È una grossa cifra, specie se vista nell’insieme che, però, se divisa per ogni cittadino italiano vuol dire circa 12 euro all’anno…
Non sembra più così importante, se serve ad un cittadino ad evitare il rischio di un cambio continuo di scatole, colori, nomi.
E, in ogni caso, per le finanze pubbliche continua a essere più vantaggiosa la prescrizione del farmaco “branded” a brevetto scaduto o, comunque, di quello che prevede una differenza a carico dell’utente,dato che la legge (sconto al SSN dal 1,5 al 3,75% sul prezzo di riferimento per farmaci a brevetto scaduto di costo superiore a quello più basso, DL. 24/11/2006) prevede in questi casi un ulteriore sconto da applicare al rimborso del costo del farmaco destinato al farmacista.

Non è difficile pensare che, almeno nel breve, gli unici a trarre vantaggi saranno i produttori di farmaci generici che vedranno aumentare fatturato ed utili, risultando improbabile l’auspicato rapido decremento dei prezzi dei farmaci generici, da poco più di un anno fa già determinati dall’AIFA sulla base dei dati europei. Solo in un ulteriore ribasso del costo dei generici, poco probabile nell’immediato futuro, lo Stato potrebbe avere un ritorno economico che comunque potrebbe essere largamente inficiato dai costi indotti dal cattivo uso di prodotti non familiari ai cittadini o non ugualmente efficaci per tutti, non certo sulla base della diversa bioequivalenza, accuratamente monitorata dalle Autorità regolatorie, ma sulla base della mancata aderenza o dell’assunzione errata, come sopra ricordato, come un’accurata farmacovigilanza potrebbe dimostrare, se comunemente applicata.
I MMG sono sollecitati a continuare a svolgere il proprio compito di terapeuti, senza assumere atteggiamenti di abbandono, sfiducia o di disinteresse, rivendicando con forza e salvaguardando le proprie peculiarità di curanti della persona, nella difesa dell’interesse del paziente che si traduce automaticamente in una difesa del Servizio sanitario nazionale che, stante le difficoltà che lo affliggono, non aveva certamente bisogno di questa ulteriore fonte di inciampo e di possibile deterioramento del livello di cura.

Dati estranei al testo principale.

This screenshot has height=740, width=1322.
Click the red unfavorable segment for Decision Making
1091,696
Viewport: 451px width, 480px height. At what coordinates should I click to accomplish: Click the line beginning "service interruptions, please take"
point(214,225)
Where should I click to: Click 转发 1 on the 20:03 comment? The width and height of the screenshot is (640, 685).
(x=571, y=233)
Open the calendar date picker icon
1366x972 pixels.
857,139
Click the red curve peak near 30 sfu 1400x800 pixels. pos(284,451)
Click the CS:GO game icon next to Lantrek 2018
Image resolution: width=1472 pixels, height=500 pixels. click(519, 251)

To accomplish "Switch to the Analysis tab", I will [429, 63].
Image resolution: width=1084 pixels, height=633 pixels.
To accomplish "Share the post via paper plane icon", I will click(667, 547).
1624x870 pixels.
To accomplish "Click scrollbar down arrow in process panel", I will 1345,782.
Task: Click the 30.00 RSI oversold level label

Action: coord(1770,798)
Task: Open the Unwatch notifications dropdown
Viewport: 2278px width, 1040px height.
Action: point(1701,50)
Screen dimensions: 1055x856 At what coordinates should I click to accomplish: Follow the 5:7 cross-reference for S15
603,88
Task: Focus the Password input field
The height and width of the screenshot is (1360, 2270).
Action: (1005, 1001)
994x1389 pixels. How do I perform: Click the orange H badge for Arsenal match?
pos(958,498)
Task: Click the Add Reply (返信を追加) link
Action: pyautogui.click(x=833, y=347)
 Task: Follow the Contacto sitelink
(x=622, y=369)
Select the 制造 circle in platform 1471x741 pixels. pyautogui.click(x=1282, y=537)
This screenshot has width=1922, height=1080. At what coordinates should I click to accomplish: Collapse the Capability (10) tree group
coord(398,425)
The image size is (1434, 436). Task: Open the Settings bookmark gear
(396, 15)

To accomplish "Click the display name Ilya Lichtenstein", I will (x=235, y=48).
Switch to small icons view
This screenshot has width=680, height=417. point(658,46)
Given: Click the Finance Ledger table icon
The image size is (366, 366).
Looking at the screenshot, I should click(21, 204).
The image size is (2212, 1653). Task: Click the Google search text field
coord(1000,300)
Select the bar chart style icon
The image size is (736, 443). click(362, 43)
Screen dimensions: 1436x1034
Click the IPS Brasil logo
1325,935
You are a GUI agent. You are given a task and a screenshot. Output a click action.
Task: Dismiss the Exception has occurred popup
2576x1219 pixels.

È indispensabile che il Ministro convochi al più presto un tavolo tecnico coi rappresentati dei clinici prescrittori per porre i rimedi necessari a questa decisione del Parlamento, rimedi che rimettano ordine nella filiera della vita del farmaco in relazione alle cure, che debbono essere garantite ai cittadini bisognosi in termini costituzionali e col minor dispendio economico, reale e con adeguato orizzonte temporale di valutazione multiparametrica, a carico dello Stato.

Marco Cambielli
Vice Presidente e Responsabile politica del farmaco SNAMID.